The Thoughtful Dresser – An Extract
In Which a Woman Buys a Pair of Shoes
One day last summer, at the moment of waking, I knew that I had to go out at once and buy new shoes. Shoes which fulfilled another function, apart from walking. I wanted highheeled shoes. Ridiculous, sexy, I don’t care how much they cost, I have to have them shoes.
It is my habit always to trust the thoughts that flood the mind as I rise up out of sleep. The closer you are to the dream state, the more likely you are to receive the correct messages. The unconscious knows what it’s doing and what it’s talking about. If it tells you to go out and buy highheeled shoes you can’t walk in, there has to be a reason. I never pay any attention to those deceptive lightning flashes of brilliance from the lurid world of tossing-and-turning insomnia. They are worry thoughts, unlikely to enrich your existence.
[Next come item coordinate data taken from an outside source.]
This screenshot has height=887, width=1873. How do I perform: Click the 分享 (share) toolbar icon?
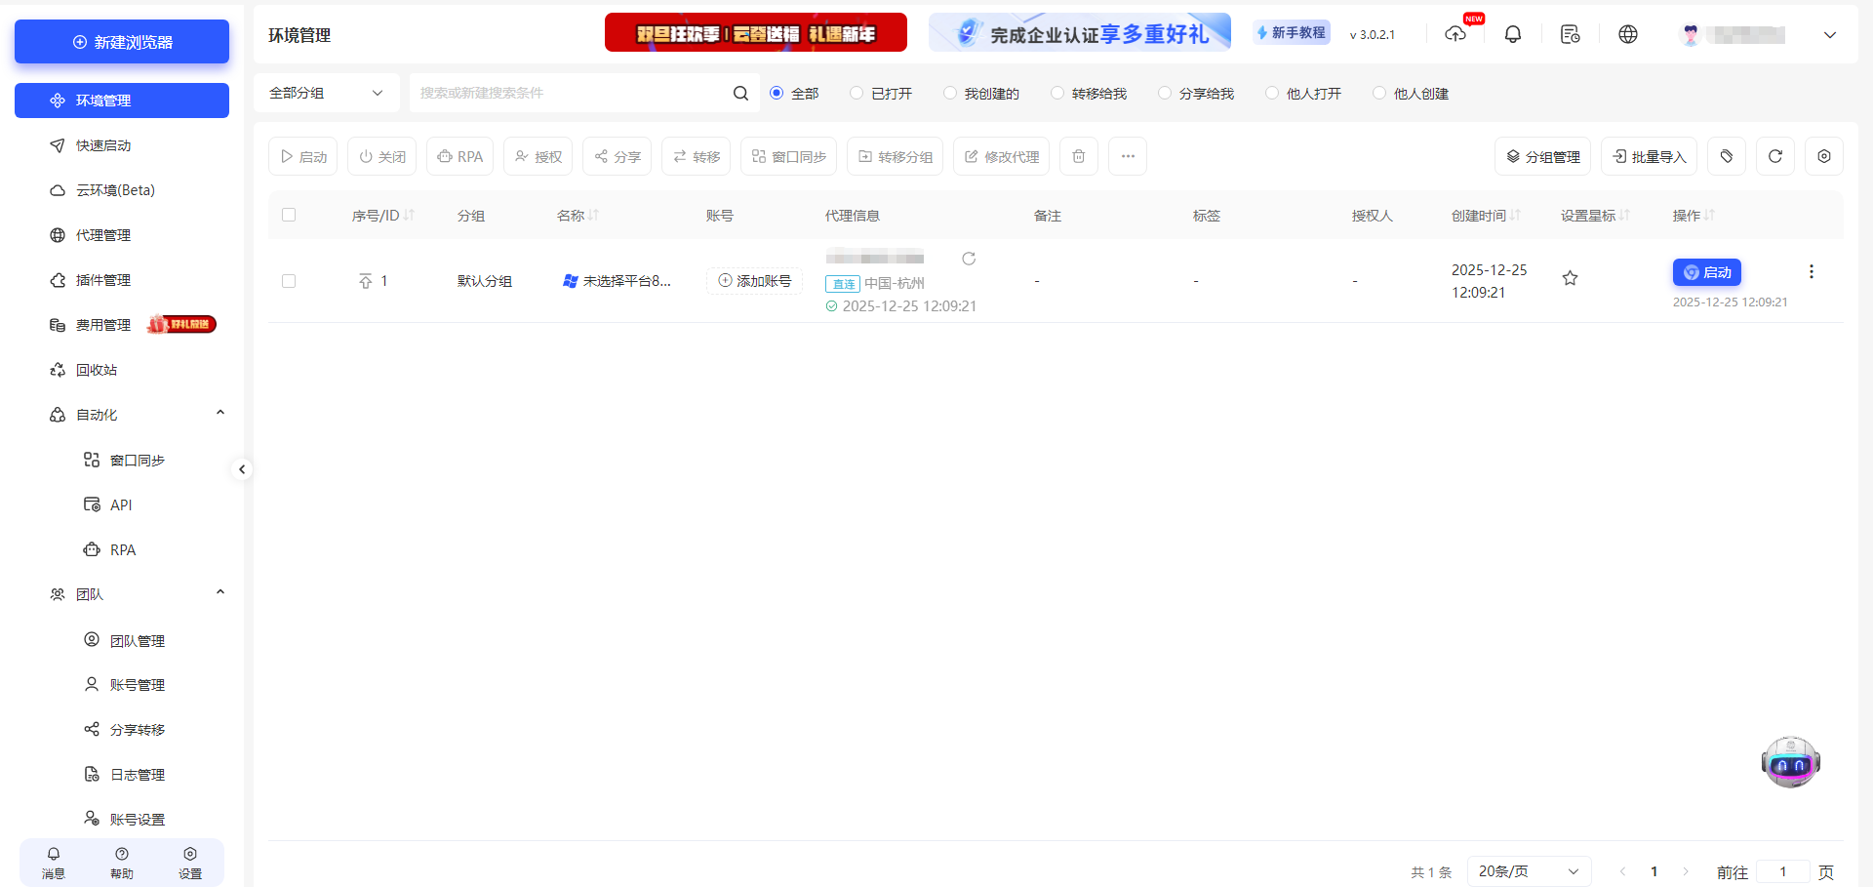(617, 156)
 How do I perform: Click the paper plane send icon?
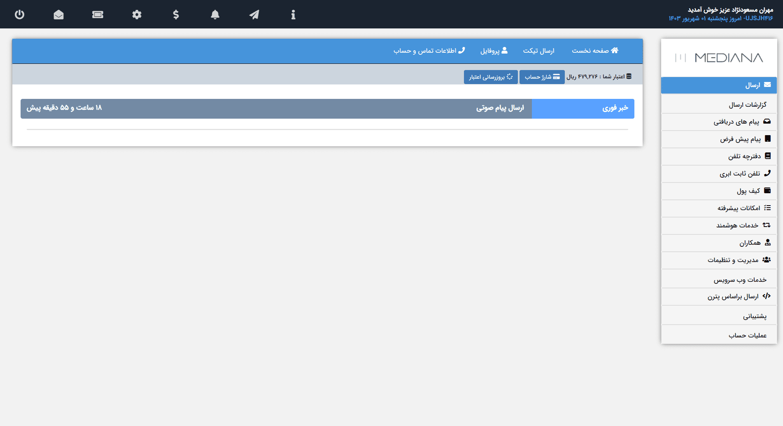[254, 15]
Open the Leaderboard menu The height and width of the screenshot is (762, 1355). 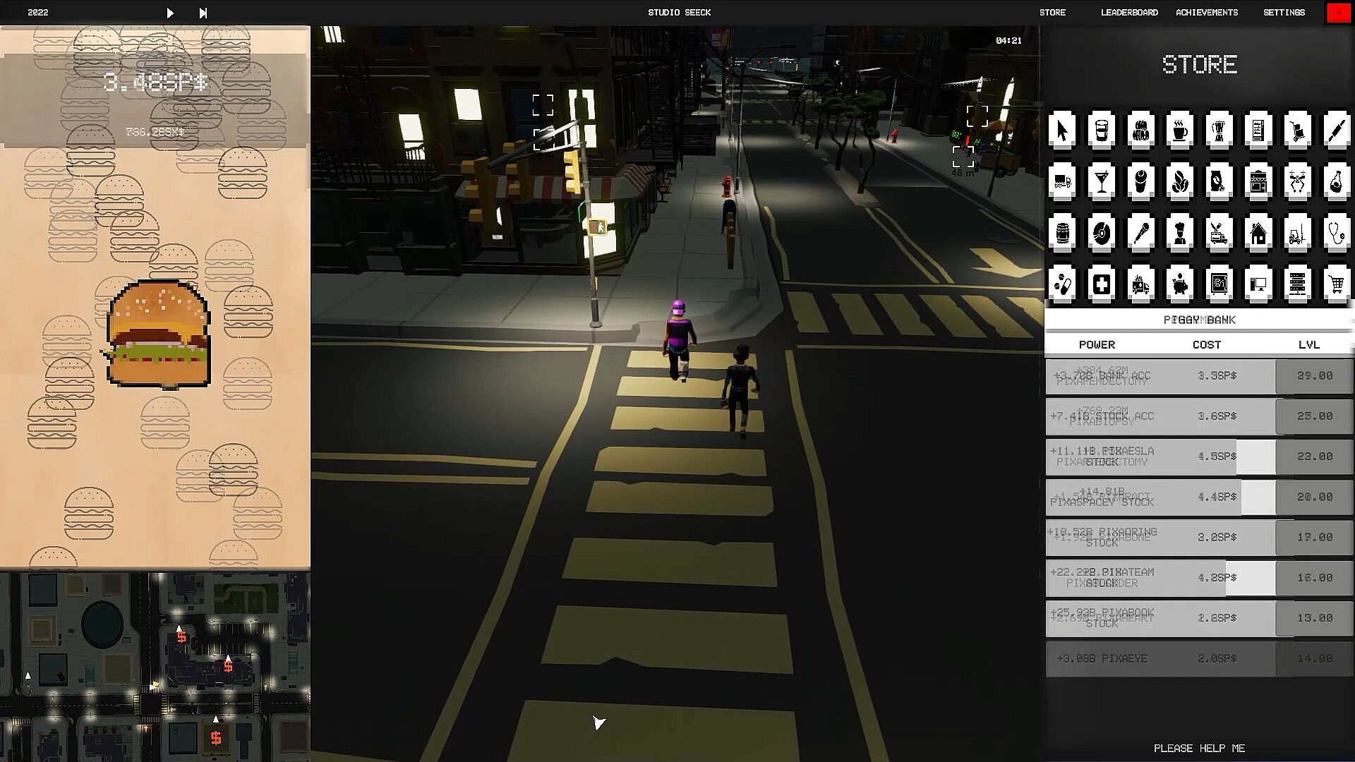tap(1129, 13)
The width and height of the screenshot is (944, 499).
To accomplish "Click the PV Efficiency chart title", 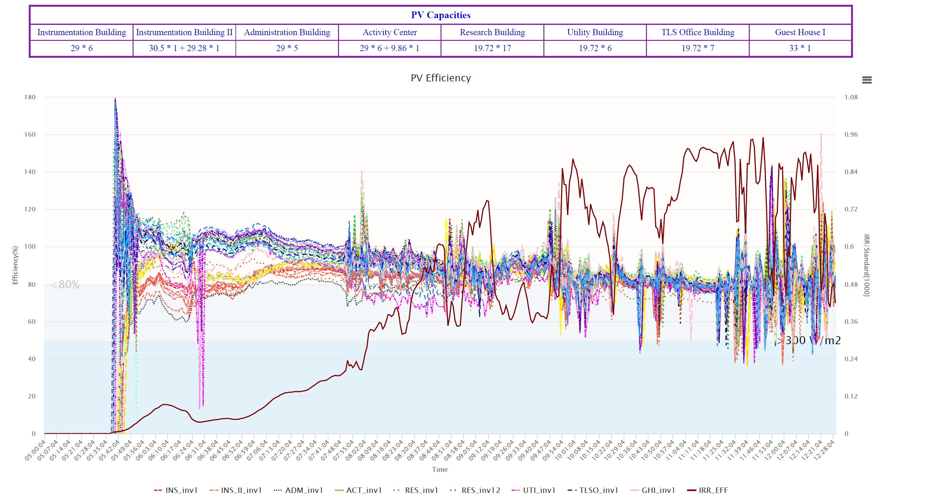I will [440, 78].
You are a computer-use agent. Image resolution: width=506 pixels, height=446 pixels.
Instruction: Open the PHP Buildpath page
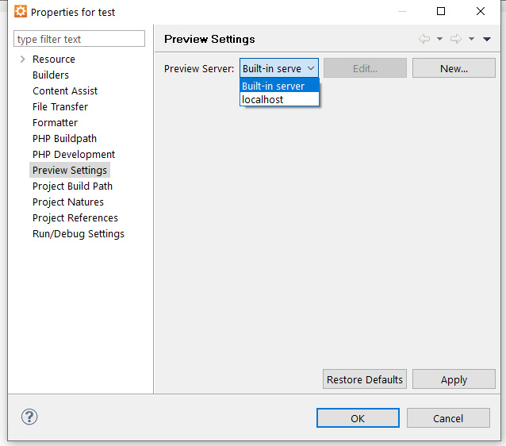[64, 139]
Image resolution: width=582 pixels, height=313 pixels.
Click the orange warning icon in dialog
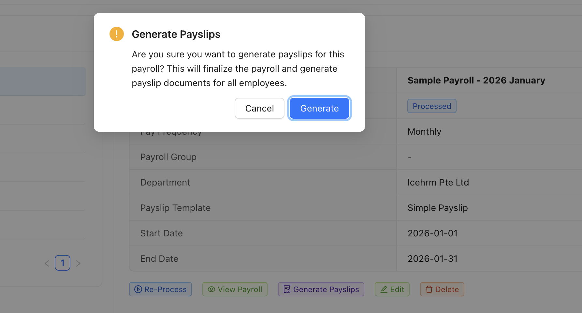pyautogui.click(x=116, y=34)
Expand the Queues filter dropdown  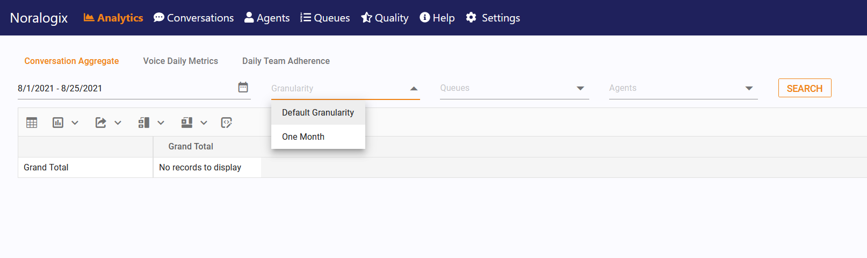(580, 88)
As it happened, I had a hairdresser’s appointment that morning. When it was over, I walked quickly down the street, full of the excitement and apprehension of the shopper who knows she is going to make a significant purchase. I was anxious because shoe-shopping is no great pleasure for me, not compared with dresses and bags. I have inherited from my Eastern European immigrant ancestors wide feet, thick ankles and heavy calves, legs developed in the womb to later hold up child-bearing hips and bread-kneading arms. They are not my best feature and no amount of exercise will ever fix the problem. A woman is born with good legs; if you don’t have them, you can’t get them however long you spend doing Pilates. There is no cure for dimpled knees. Growing up, finally, is about understanding that we are limited by our fate. There are unfulfillable dreams. So shoe-buying is always for me work, an operation.